# [The task]
Transcribe the material below word for word, starting at its first line and continuing through the line that contains "[x=113, y=163]".
'''
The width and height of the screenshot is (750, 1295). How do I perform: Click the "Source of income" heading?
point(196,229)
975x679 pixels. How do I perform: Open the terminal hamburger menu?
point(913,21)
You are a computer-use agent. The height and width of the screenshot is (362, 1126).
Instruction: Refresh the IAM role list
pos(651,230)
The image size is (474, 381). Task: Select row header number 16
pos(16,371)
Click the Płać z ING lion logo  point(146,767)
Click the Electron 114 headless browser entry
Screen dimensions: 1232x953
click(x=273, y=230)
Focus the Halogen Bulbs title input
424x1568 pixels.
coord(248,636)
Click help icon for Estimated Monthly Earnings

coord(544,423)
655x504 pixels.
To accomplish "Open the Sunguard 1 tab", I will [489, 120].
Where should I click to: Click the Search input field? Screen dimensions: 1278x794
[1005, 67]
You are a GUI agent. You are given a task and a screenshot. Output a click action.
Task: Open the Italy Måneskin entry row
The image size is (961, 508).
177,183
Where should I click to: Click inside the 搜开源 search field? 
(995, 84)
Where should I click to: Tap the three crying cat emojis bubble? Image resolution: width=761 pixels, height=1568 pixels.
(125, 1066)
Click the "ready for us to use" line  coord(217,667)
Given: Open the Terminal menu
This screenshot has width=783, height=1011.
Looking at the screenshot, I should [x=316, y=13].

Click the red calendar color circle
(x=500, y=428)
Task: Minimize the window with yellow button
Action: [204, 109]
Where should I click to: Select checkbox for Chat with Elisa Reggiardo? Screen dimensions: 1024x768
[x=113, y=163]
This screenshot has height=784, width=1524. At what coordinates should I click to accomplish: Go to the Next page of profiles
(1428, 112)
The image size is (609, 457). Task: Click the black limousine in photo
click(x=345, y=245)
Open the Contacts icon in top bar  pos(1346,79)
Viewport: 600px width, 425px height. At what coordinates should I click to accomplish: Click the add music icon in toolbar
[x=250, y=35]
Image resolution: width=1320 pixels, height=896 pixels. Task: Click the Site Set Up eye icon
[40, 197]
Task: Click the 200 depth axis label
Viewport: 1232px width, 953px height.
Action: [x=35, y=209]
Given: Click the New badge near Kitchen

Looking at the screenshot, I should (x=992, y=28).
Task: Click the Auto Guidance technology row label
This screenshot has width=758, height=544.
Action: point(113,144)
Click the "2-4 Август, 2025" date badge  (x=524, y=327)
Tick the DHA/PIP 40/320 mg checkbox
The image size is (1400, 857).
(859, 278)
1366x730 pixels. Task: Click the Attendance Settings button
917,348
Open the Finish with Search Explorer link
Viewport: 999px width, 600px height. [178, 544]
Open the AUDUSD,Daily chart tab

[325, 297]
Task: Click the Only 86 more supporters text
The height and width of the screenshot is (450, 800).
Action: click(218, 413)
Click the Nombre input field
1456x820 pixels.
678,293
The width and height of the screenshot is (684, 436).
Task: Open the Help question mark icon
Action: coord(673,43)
'''
# [Complete response]
The width and height of the screenshot is (750, 1295). How do I perform: Click the "Source of income" heading?
point(196,229)
975x679 pixels. How do I perform: Open the terminal hamburger menu?
point(913,21)
You are a computer-use agent. The height and width of the screenshot is (362, 1126).
Instruction: Refresh the IAM role list
pos(651,230)
The image size is (474, 381). Task: Select row header number 16
pos(16,371)
Click the Płać z ING lion logo  point(146,767)
Click the Electron 114 headless browser entry
Screen dimensions: 1232x953
click(x=273, y=230)
Focus the Halogen Bulbs title input
424x1568 pixels.
coord(248,636)
Click help icon for Estimated Monthly Earnings

coord(544,423)
655x504 pixels.
To accomplish "Open the Sunguard 1 tab", I will [489, 120].
Where should I click to: Click the Search input field? Screen dimensions: 1278x794
[1005, 67]
You are a GUI agent. You are given a task and a screenshot. Output a click action.
Task: Open the Italy Måneskin entry row
The image size is (961, 508).
177,183
Where should I click to: Click inside the 搜开源 search field? 
(995, 84)
Where should I click to: Tap the three crying cat emojis bubble? Image resolution: width=761 pixels, height=1568 pixels.
(125, 1066)
Click the "ready for us to use" line  coord(217,667)
Given: Open the Terminal menu
This screenshot has width=783, height=1011.
Looking at the screenshot, I should [x=316, y=13].

Click the red calendar color circle
(x=500, y=428)
Task: Minimize the window with yellow button
Action: [204, 109]
Where should I click to: Select checkbox for Chat with Elisa Reggiardo? Screen dimensions: 1024x768
[x=113, y=163]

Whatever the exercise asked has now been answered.